Sooner or later everyone has to confront their prejudices; even the best baker in Melbourne

Chapter 1: Outrage

Chapter Text

I was standing in the bakery listening to Jason, my apprentice, the boy who’d come to me as an uneducated heroine addict, calling me prejudiced. I was outraged.
‘But just listen, Corinna…” Jason said.
“No! Making that famine bread was one of the worst things I’ve ever done. It was tasteless, dry, and they turned out to be a weird cult.” I declared. “Earthly Delights has a reputation for good bread. We are not, repeat not, going to sell gluten free bread.”
Jason scowled at me.
“Corinna, we are missing out on trade. We get someone in every week now asking if we make gluten free bread. People who can’t eat gluten want something better than the cardboard they can get from the supermarkets or the wholefood shops. Have you tasted that Well & Good stuff? I don’t know how they can call it bread.”

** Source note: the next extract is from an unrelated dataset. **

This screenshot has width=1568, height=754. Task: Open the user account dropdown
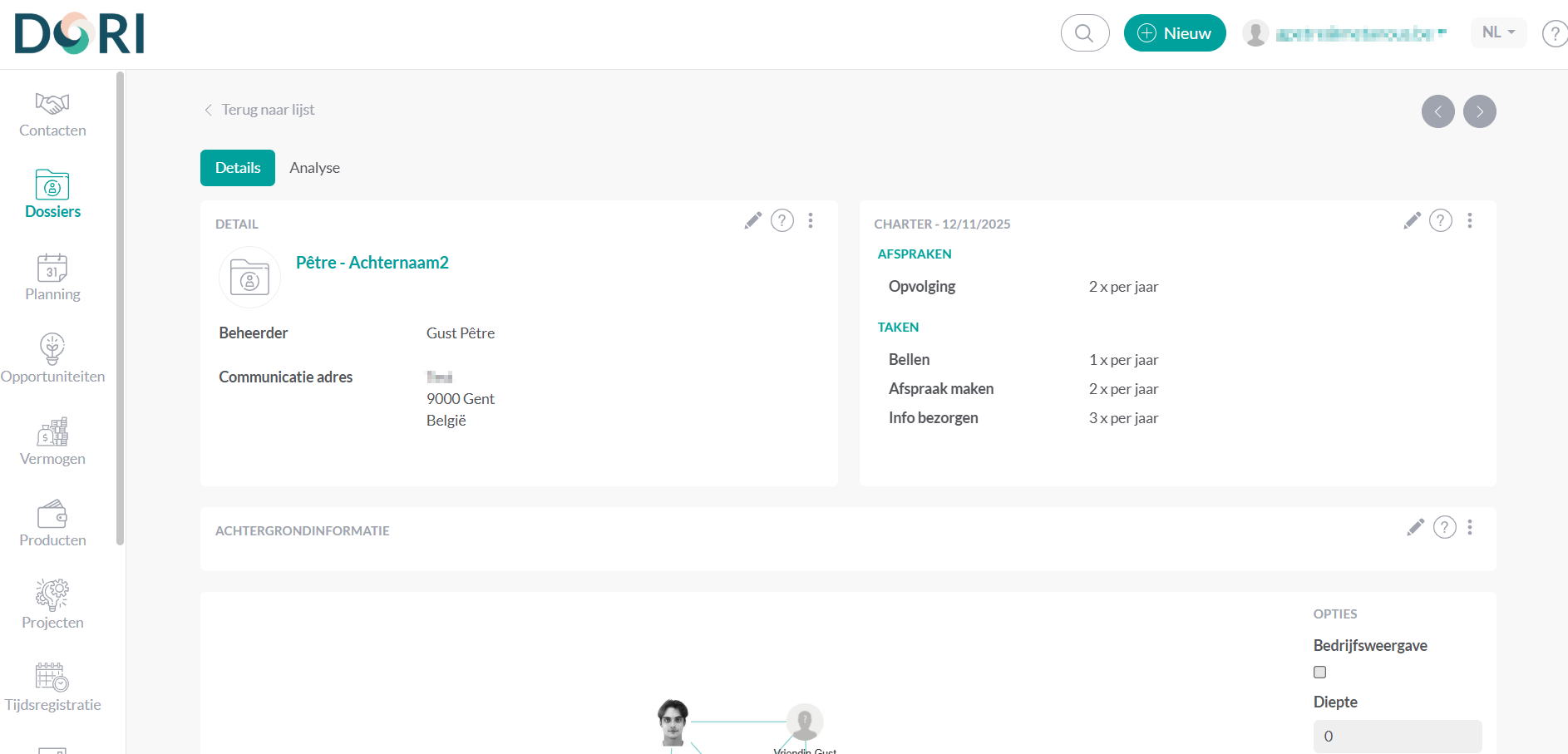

I matched his scowl for a glower. I knew what he wanted to hear. Jason was 20 now. He’d finished his apprenticeship a year ago, and was now a full time employee. Although I was a much better bread maker than he was, he now knew more about cake making than I’d ever contemplated, and his muffins were one of the signature bakes of Earthly Delights. He didn’t know it but I planned to offer him a partnership when he turned 21: he’d earned it in sweat equity and inventiveness, for Jason, unlike me, was a scientist. He loved experimenting – he’d got the top marks for his final apprentice piece even though I’d had to proof read it for him—and many of the cakes and muffins in the shop were the results of this. When you thought about it, gluten free bread might well have more in common -- process wise--with cake.

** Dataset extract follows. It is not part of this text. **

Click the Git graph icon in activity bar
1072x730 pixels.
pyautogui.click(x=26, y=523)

“OK” I capitulated. “I’ll let you experiment for one month. Order the ingredients you think you need. But remember, if you want to sell this bread in the shop it has to be both as mouth watering as everything else you sell, and you have to figure out a way to bake it safely. I don’t know much about gluten free bread but I do know that people with coeliac can’t eat food cooked around wheat flour.”
Jason smiled. He smiled a lot more these days and it always lit up the room.